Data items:
——
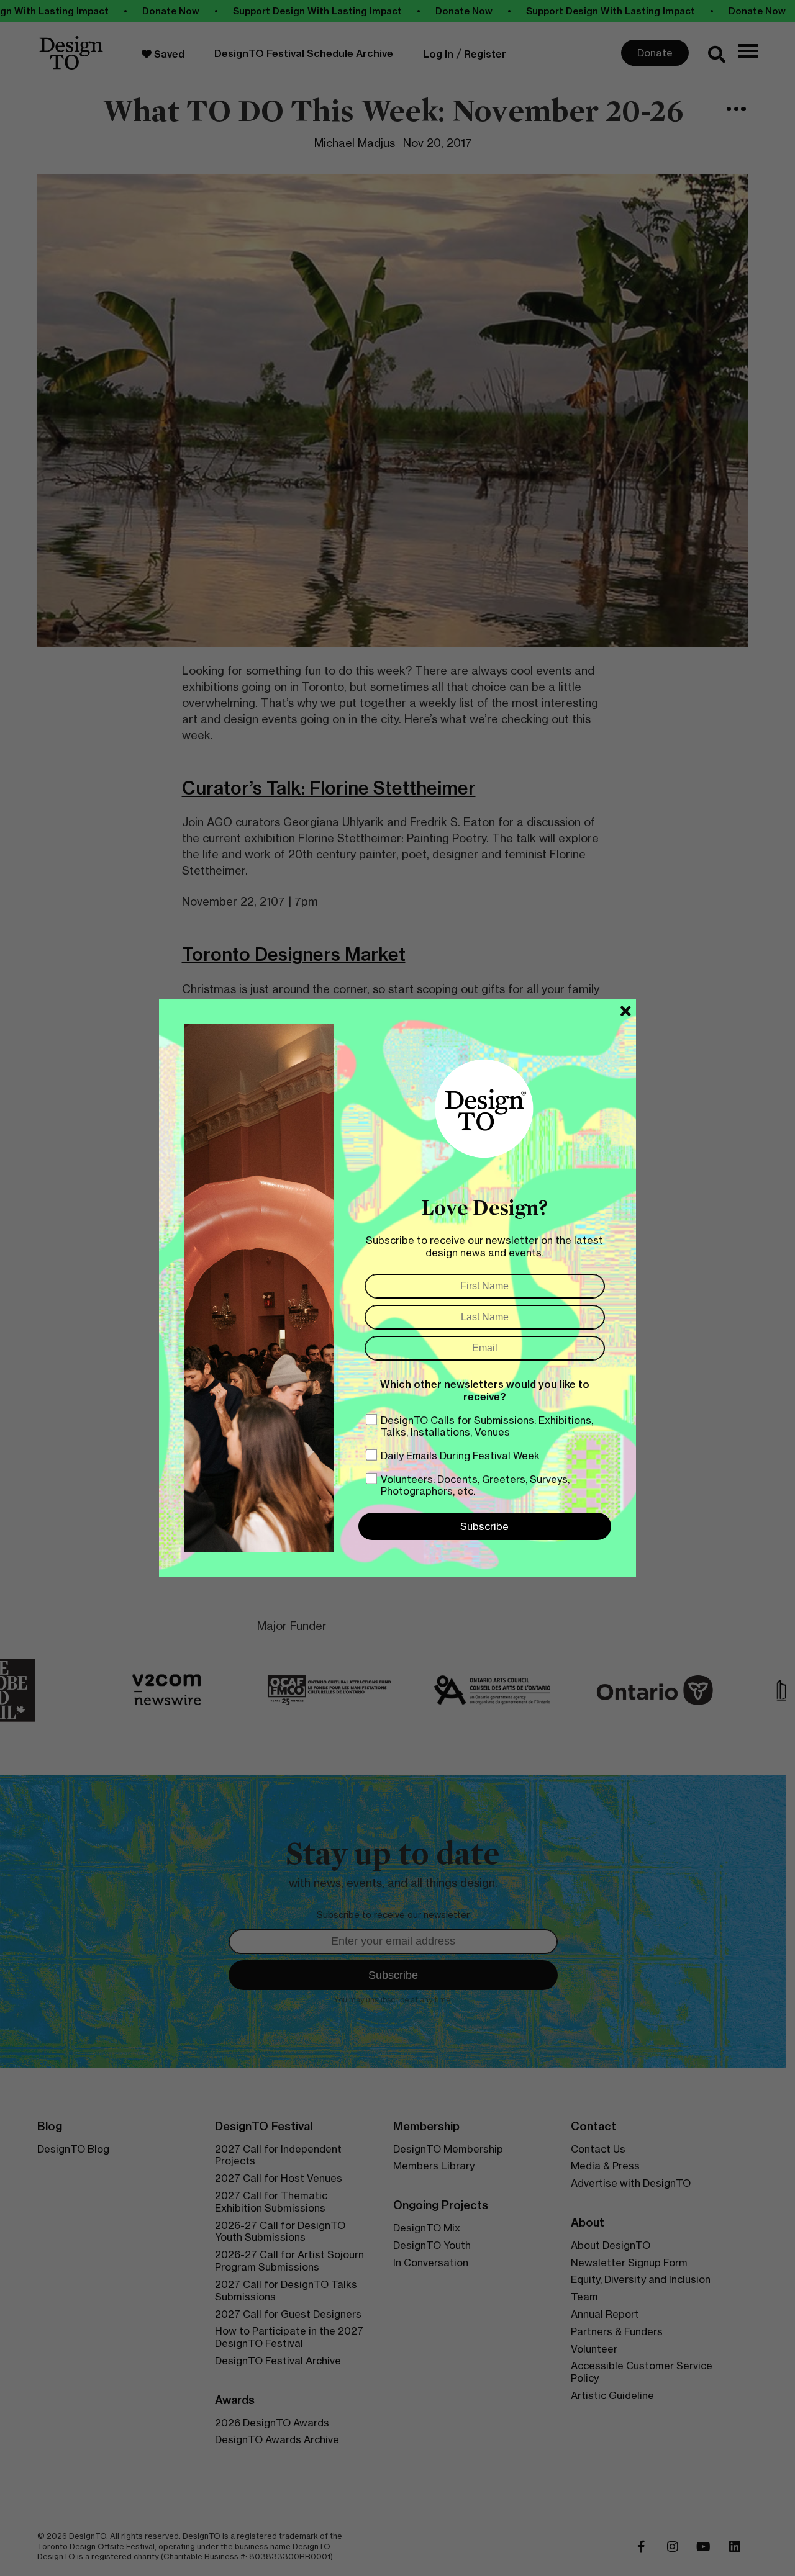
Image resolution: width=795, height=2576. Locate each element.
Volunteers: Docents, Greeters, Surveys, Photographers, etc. (475, 1485)
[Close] (626, 1011)
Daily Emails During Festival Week (460, 1455)
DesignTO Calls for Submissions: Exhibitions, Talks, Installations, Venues (487, 1426)
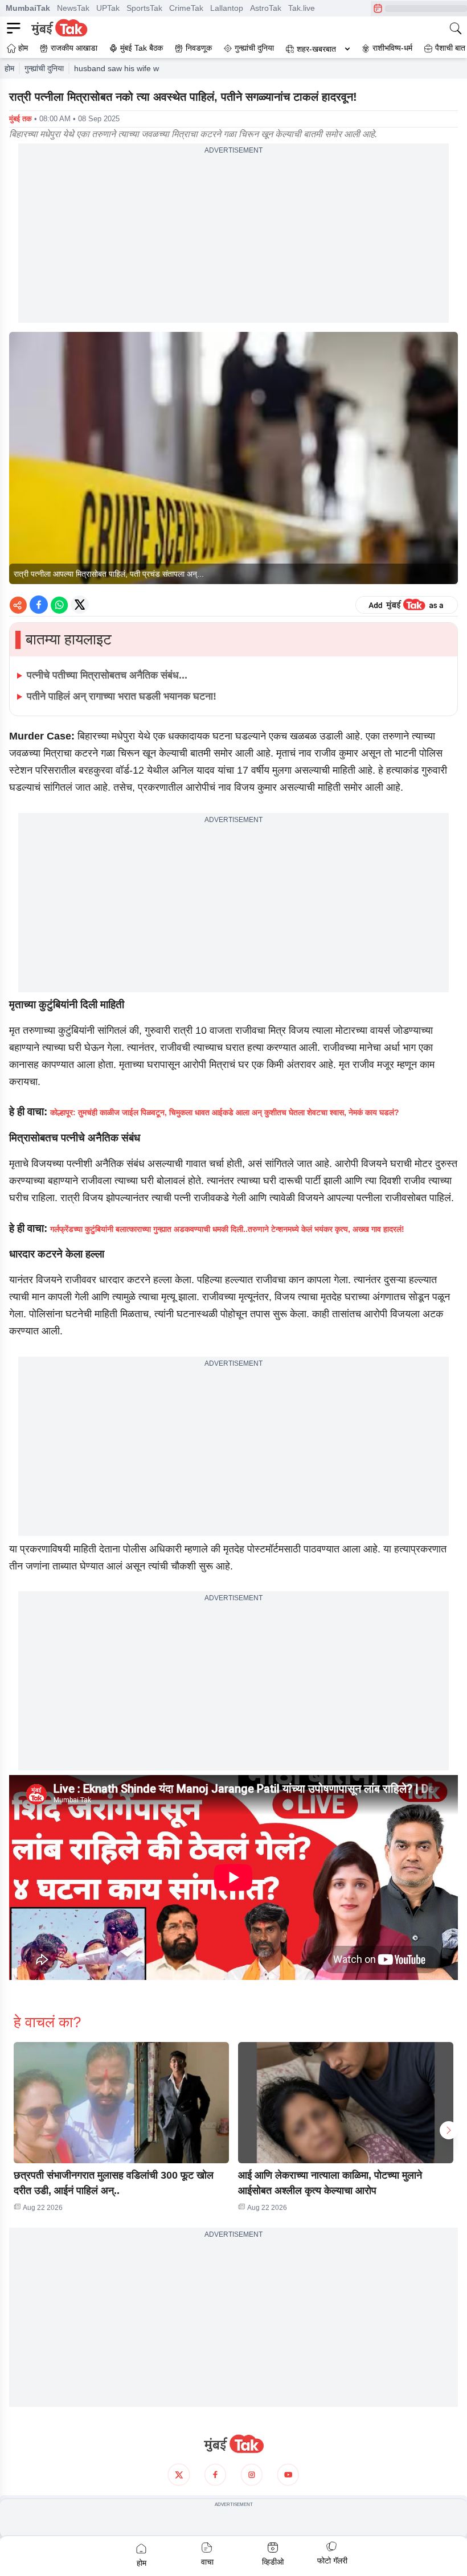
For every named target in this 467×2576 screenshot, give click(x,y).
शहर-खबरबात (316, 49)
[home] (233, 2444)
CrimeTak (186, 8)
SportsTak (144, 8)
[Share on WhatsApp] (59, 604)
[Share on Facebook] (39, 604)
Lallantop (226, 8)
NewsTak (73, 8)
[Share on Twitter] (80, 604)
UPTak (108, 8)
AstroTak (265, 8)
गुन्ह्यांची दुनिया (44, 68)
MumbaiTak (28, 8)
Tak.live (301, 8)
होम (9, 68)
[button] (121, 2102)
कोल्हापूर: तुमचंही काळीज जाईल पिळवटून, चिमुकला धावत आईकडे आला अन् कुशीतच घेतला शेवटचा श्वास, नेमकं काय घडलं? (224, 1112)
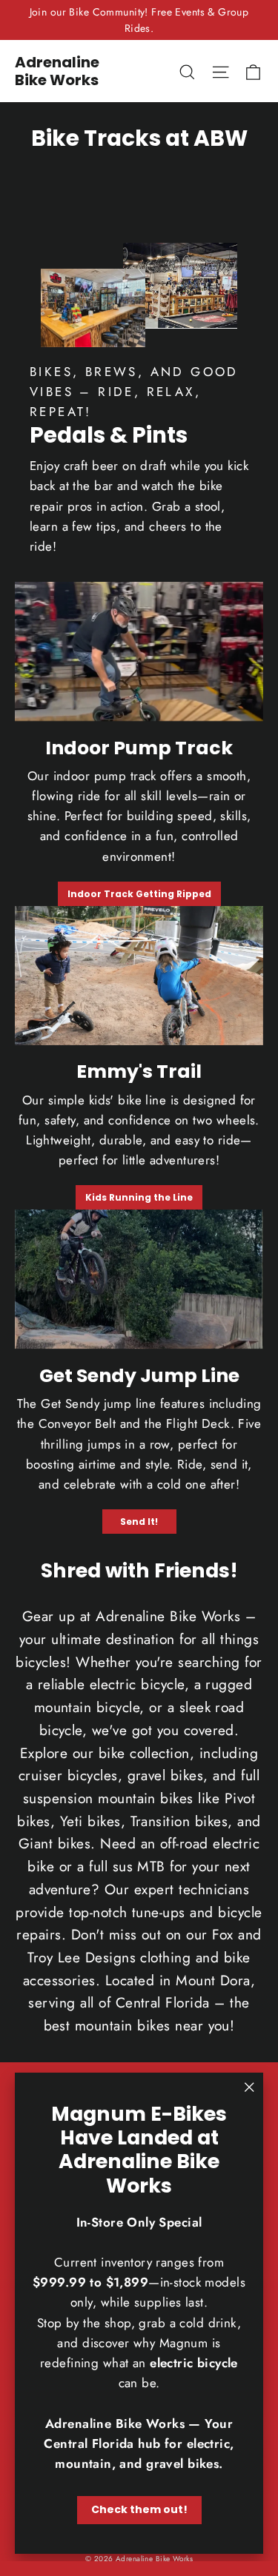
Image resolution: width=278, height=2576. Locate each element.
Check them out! (139, 2509)
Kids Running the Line (139, 1197)
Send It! (139, 1521)
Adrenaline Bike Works (57, 71)
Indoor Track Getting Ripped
——
# Exercise aim
Each record above is to be returned unchanged, while any picture it holds stays out.

# Task solution
Image resolution: width=795, height=2576. Locate each element.
Volunteers: Docents, Greeters, Surveys, Photographers, etc. (475, 1485)
[Close] (626, 1011)
Daily Emails During Festival Week (460, 1455)
DesignTO Calls for Submissions: Exhibitions, Talks, Installations, Venues (487, 1426)
For every named target in this 467×2576 screenshot, give click(x,y).
शहर-खबरबात (316, 49)
[home] (233, 2444)
CrimeTak (186, 8)
SportsTak (144, 8)
[Share on WhatsApp] (59, 604)
[Share on Facebook] (39, 604)
Lallantop (226, 8)
NewsTak (73, 8)
[Share on Twitter] (80, 604)
UPTak (108, 8)
AstroTak (265, 8)
गुन्ह्यांची दुनिया (44, 68)
MumbaiTak (28, 8)
Tak.live (301, 8)
होम (9, 68)
[button] (121, 2102)
कोल्हापूर: तुमचंही काळीज जाईल पिळवटून, चिमुकला धावत आईकडे आला अन् कुशीतच घेतला शेवटचा श्वास, नेमकं काय घडलं? (224, 1112)
Image resolution: width=278, height=2576. Locate each element.
Check them out! (139, 2509)
Kids Running the Line (139, 1197)
Send It! (139, 1521)
Adrenaline Bike Works (57, 71)
Indoor Track Getting Ripped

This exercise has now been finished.